[Dataset rows]
━━━━━━━━

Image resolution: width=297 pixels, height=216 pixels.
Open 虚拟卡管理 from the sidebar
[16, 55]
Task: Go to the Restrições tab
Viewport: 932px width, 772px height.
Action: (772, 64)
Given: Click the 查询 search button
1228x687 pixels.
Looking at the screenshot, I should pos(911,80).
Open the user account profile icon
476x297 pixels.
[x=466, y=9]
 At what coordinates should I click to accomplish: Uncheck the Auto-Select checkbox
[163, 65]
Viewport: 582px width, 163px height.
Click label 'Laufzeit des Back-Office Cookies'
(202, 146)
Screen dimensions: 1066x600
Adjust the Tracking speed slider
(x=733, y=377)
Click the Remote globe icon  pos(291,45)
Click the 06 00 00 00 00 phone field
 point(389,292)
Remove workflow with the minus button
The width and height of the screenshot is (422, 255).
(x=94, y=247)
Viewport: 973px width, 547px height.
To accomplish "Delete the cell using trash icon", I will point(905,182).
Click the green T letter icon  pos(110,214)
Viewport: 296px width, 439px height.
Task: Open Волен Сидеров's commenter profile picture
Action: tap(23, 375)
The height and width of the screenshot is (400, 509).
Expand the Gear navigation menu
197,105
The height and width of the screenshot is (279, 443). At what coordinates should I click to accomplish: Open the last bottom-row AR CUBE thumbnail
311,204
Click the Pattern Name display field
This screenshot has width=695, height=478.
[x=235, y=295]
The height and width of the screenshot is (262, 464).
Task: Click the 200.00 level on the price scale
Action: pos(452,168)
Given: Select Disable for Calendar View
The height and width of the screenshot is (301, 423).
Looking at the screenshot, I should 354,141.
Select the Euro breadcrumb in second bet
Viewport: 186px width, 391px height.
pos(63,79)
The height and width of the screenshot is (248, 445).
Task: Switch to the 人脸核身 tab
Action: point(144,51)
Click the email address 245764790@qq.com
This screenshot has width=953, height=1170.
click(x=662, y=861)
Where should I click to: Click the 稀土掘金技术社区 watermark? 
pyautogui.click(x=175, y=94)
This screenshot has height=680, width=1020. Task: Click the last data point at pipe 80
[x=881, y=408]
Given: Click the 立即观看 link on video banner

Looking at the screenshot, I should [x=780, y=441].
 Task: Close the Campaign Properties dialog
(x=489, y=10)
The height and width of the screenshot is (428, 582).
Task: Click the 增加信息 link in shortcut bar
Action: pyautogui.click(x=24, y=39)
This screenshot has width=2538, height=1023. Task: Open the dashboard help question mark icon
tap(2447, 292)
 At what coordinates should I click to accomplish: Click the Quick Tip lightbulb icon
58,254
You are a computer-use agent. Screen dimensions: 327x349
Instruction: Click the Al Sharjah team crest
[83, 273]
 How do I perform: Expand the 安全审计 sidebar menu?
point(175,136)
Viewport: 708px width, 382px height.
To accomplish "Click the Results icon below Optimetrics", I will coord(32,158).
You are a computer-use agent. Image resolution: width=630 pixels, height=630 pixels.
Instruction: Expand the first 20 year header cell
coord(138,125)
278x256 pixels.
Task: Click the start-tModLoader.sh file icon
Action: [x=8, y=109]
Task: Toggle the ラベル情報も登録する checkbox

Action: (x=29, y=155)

━━━━━━━━

Write out in full every line starting with the line that contains "This screenshot has width=2538, height=1023." and going on through the line that contains "I will coord(32,158).". Raise each coordinate in the answers of those items by 106.

This screenshot has width=2538, height=1023. Task: Open the dashboard help question mark icon
tap(2553, 398)
 At what coordinates should I click to accomplish: Click the Quick Tip lightbulb icon
164,360
You are a computer-use agent. Screen dimensions: 327x349
Instruction: Click the Al Sharjah team crest
[189, 379]
 How do I perform: Expand the 安全审计 sidebar menu?
point(281,242)
Viewport: 708px width, 382px height.
To accomplish "Click the Results icon below Optimetrics", I will coord(138,264).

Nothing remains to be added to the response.